Torcaso V. Watkins - "Secular Humanism" As Religion

"Secular Humanism" As Religion

It has occasionally been argued that the Supreme Court, in Torcaso v Watkins, "found" Secular Humanism to be a religion. This assertion is based on a reference, by Justice Black, in a footnote (number 11) to the court's finding, to court cases where organized groups of self-identified Humanists, or Ethicists, meeting on a regular basis to share and celebrate their beliefs, have been granted religious-based tax exemptions.

Justice Black's use of the term "secular humanism" in his footnote has been seized upon by some religious groups, such as those supporting causes such as teaching creationism in schools, as a "finding" that any secular or science-based activity is, in fact, religion.
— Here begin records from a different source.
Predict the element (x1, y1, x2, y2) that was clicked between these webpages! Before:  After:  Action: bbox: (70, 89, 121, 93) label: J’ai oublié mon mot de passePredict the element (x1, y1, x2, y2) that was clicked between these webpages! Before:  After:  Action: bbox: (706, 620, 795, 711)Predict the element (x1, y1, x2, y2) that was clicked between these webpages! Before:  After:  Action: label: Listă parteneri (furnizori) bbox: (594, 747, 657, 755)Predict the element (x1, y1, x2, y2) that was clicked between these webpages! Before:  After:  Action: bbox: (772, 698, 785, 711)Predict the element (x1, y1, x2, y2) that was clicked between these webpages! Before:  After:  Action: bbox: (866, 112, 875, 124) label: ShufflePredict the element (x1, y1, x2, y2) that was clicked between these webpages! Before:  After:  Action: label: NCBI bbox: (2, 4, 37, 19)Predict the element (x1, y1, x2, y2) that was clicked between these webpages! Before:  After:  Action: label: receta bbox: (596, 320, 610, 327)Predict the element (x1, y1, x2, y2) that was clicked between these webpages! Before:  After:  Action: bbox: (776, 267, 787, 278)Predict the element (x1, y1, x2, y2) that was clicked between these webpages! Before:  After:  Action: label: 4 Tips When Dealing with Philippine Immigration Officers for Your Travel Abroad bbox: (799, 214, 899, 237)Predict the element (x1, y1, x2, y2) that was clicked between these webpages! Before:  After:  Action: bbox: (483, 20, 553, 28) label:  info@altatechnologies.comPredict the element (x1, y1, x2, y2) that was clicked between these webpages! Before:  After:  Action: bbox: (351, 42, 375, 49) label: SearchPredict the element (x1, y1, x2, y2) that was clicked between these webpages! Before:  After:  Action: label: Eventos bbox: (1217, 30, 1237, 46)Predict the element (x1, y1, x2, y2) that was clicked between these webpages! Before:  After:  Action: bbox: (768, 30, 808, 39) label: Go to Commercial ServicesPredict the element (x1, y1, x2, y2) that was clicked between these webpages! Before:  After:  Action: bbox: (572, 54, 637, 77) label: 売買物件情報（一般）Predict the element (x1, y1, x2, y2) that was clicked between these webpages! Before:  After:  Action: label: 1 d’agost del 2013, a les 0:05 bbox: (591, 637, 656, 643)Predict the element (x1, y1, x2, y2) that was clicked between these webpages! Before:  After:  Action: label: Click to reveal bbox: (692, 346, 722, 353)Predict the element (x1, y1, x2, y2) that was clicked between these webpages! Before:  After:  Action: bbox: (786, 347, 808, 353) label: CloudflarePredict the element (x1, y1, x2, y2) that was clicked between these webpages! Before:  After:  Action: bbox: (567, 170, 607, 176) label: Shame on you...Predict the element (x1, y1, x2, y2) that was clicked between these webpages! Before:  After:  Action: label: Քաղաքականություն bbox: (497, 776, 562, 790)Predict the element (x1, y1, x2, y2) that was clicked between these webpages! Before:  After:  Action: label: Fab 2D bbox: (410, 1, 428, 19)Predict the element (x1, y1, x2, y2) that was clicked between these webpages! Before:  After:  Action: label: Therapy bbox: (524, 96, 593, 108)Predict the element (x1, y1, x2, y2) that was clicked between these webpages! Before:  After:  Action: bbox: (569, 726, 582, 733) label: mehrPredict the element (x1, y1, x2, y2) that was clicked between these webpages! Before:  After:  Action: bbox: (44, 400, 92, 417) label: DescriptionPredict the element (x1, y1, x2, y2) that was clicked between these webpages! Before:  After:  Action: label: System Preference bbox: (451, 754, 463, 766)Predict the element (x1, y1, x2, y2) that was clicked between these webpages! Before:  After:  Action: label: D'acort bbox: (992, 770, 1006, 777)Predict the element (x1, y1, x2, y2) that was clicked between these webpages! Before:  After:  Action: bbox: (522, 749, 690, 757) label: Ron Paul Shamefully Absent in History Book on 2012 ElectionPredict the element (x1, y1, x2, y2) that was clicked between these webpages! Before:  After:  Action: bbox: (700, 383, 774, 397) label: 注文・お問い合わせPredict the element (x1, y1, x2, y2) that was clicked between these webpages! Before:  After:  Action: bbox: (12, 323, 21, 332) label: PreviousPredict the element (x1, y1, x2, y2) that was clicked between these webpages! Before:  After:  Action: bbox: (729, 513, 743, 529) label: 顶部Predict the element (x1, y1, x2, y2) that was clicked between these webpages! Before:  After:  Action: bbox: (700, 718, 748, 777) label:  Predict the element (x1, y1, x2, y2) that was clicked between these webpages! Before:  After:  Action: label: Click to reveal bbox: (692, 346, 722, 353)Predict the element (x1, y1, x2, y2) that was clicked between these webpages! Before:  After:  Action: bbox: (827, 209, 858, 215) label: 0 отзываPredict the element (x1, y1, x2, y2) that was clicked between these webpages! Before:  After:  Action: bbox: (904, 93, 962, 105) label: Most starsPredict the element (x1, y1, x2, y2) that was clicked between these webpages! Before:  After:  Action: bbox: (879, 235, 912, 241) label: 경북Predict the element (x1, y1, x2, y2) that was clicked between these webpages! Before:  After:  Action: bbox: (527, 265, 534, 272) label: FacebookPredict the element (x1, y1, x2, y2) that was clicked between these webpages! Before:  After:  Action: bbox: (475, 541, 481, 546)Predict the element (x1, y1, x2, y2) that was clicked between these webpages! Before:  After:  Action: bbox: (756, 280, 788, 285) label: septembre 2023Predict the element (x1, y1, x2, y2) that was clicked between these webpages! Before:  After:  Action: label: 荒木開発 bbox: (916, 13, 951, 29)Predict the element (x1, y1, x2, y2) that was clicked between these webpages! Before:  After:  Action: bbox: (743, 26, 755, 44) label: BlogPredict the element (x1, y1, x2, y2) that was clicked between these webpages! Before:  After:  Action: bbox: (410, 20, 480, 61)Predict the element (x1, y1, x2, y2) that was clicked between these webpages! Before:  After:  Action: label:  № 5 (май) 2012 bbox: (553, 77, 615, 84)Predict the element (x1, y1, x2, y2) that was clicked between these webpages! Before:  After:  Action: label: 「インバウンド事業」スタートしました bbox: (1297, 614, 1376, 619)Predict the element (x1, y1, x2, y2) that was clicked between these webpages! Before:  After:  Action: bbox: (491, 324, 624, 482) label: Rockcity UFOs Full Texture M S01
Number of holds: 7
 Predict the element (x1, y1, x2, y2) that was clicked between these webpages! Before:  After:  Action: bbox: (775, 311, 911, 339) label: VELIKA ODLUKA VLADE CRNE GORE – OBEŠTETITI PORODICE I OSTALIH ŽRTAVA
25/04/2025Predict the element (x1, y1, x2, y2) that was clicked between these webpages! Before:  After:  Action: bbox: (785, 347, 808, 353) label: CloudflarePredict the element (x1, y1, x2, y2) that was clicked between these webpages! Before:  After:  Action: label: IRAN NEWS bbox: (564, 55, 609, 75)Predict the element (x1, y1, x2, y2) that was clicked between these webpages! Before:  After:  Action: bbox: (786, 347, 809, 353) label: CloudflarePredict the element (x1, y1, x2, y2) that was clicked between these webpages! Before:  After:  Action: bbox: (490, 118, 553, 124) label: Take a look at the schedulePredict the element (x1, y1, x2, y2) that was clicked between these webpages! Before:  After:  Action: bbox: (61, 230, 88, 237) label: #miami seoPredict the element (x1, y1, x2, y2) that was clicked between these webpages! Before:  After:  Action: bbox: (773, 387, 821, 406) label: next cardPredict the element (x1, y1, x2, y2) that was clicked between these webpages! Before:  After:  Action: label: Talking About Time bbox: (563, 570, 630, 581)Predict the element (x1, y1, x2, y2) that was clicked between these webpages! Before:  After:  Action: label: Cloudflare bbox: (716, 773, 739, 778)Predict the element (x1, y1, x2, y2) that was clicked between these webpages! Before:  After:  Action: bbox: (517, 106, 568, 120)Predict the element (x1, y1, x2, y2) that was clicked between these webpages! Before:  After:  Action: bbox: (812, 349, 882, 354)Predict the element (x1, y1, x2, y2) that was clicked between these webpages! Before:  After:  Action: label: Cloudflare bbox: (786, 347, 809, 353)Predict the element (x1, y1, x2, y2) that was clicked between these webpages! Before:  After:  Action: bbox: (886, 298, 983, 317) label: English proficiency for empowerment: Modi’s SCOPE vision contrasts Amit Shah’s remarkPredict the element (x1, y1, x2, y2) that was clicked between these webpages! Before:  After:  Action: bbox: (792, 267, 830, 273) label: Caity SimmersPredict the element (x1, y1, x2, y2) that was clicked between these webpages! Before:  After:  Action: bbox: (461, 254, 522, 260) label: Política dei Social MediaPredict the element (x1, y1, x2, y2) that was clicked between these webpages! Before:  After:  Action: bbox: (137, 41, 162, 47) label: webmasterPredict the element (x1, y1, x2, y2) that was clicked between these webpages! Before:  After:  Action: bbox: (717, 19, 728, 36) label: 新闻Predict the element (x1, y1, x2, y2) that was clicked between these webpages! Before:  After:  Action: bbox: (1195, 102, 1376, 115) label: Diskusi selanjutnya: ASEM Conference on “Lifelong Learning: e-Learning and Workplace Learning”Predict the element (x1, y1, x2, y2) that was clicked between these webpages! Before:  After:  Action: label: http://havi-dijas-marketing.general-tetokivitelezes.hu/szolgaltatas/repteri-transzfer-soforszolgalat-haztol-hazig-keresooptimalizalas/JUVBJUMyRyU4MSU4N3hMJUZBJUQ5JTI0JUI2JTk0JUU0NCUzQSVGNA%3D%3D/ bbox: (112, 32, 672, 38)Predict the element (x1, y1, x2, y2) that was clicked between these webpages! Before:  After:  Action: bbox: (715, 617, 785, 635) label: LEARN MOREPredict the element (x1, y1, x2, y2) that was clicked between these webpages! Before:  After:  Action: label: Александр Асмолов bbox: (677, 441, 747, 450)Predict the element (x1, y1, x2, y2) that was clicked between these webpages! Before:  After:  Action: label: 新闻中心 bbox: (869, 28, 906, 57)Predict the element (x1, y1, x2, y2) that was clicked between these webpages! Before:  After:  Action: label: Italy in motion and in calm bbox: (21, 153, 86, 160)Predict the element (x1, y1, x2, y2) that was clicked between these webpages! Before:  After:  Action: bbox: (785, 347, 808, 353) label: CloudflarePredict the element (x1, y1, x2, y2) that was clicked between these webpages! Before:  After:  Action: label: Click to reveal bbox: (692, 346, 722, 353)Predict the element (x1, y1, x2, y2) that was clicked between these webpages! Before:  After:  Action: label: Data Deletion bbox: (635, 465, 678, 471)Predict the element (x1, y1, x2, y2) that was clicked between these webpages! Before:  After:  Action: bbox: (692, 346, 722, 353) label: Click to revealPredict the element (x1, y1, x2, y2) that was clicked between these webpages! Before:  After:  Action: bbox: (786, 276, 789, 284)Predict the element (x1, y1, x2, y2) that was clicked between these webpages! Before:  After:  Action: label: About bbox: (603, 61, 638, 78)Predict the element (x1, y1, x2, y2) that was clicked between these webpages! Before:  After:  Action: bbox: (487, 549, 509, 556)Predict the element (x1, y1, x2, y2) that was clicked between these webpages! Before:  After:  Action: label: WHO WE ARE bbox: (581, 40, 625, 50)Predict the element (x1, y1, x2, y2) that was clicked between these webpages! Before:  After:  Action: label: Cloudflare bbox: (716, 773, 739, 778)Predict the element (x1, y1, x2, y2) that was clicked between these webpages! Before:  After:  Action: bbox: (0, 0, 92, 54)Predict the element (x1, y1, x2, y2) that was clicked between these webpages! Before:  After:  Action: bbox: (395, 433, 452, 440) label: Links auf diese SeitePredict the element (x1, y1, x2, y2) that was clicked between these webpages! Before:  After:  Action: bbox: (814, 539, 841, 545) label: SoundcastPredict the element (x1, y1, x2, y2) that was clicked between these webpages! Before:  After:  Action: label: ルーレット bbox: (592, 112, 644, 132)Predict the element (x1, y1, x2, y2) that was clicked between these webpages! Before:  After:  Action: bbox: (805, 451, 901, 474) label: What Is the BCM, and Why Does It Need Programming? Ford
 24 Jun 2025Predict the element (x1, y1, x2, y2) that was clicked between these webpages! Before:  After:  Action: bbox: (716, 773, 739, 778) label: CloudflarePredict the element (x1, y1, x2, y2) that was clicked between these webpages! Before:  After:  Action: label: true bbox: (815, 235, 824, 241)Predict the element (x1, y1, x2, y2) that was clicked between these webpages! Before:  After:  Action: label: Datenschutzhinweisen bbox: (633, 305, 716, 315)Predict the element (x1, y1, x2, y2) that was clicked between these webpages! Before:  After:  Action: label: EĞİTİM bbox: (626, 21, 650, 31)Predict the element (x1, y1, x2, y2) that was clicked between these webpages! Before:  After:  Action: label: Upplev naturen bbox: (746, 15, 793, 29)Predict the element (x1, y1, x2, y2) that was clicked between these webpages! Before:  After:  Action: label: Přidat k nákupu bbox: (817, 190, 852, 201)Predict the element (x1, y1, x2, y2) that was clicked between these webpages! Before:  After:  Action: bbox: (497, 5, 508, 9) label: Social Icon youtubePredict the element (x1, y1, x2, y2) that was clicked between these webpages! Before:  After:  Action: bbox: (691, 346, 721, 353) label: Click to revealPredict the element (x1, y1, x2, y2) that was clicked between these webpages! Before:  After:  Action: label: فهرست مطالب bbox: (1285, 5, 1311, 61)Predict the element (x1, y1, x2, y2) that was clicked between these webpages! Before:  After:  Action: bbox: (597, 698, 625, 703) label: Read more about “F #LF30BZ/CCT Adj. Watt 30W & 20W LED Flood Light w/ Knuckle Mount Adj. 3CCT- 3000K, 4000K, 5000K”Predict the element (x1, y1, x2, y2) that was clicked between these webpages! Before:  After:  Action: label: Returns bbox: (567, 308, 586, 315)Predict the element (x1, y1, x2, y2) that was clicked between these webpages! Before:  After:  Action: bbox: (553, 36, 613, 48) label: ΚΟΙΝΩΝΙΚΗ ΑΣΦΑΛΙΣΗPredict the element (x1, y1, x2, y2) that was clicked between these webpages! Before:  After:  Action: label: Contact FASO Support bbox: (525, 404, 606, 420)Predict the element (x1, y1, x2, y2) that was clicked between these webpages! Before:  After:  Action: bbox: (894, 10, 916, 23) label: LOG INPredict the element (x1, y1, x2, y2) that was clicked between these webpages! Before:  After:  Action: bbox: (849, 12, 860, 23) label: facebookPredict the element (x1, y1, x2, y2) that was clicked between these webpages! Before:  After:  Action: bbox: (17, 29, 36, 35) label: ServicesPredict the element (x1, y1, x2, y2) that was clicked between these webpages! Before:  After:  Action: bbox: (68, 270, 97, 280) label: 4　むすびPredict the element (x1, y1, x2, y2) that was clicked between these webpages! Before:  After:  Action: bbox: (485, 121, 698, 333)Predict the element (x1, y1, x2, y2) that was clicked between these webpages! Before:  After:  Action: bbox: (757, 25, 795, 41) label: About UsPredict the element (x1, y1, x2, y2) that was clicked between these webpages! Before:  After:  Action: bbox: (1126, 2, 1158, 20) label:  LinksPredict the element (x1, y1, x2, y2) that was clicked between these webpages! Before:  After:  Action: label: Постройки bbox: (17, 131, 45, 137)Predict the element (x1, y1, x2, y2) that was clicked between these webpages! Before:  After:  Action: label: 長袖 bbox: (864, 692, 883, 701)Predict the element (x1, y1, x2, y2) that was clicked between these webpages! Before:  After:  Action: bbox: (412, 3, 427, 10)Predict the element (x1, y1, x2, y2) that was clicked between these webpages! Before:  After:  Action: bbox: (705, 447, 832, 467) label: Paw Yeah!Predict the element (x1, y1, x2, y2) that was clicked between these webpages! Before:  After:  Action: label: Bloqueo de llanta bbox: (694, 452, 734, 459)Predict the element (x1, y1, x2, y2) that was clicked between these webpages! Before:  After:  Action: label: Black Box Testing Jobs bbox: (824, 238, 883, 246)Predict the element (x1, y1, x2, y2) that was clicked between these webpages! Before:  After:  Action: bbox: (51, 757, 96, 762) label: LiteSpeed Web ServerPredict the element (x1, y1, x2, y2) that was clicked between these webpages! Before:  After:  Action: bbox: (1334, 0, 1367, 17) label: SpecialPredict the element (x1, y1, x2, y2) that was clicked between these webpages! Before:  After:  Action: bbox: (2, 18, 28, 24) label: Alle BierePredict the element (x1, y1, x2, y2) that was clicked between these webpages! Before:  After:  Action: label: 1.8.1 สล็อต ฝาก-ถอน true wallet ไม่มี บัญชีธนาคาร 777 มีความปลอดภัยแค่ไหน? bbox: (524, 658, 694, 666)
However, such attempts to conflate non-religious, secular or scientific ideas and activities with religion have been explicitly rejected by subsequent courts, most notably Kitzmiller v. Dover Area School District, where U.S. District Judge John E. Jones III ruled that intelligent design is not science, that it "cannot uncouple itself from its creationist, and thus religious, antecedents", and that the school district's promotion of it therefore violated the Establishment Clause of the First Amendment to the U.S. Constitution (see Intelligent Design). In fact, prior to its use by Justice Black, the term "Secular Humanism" had never before been used in any court case, and it is unclear why Justice Black used the term in this instance, other than to perhaps emphasize the groups' non-belief in any divine force.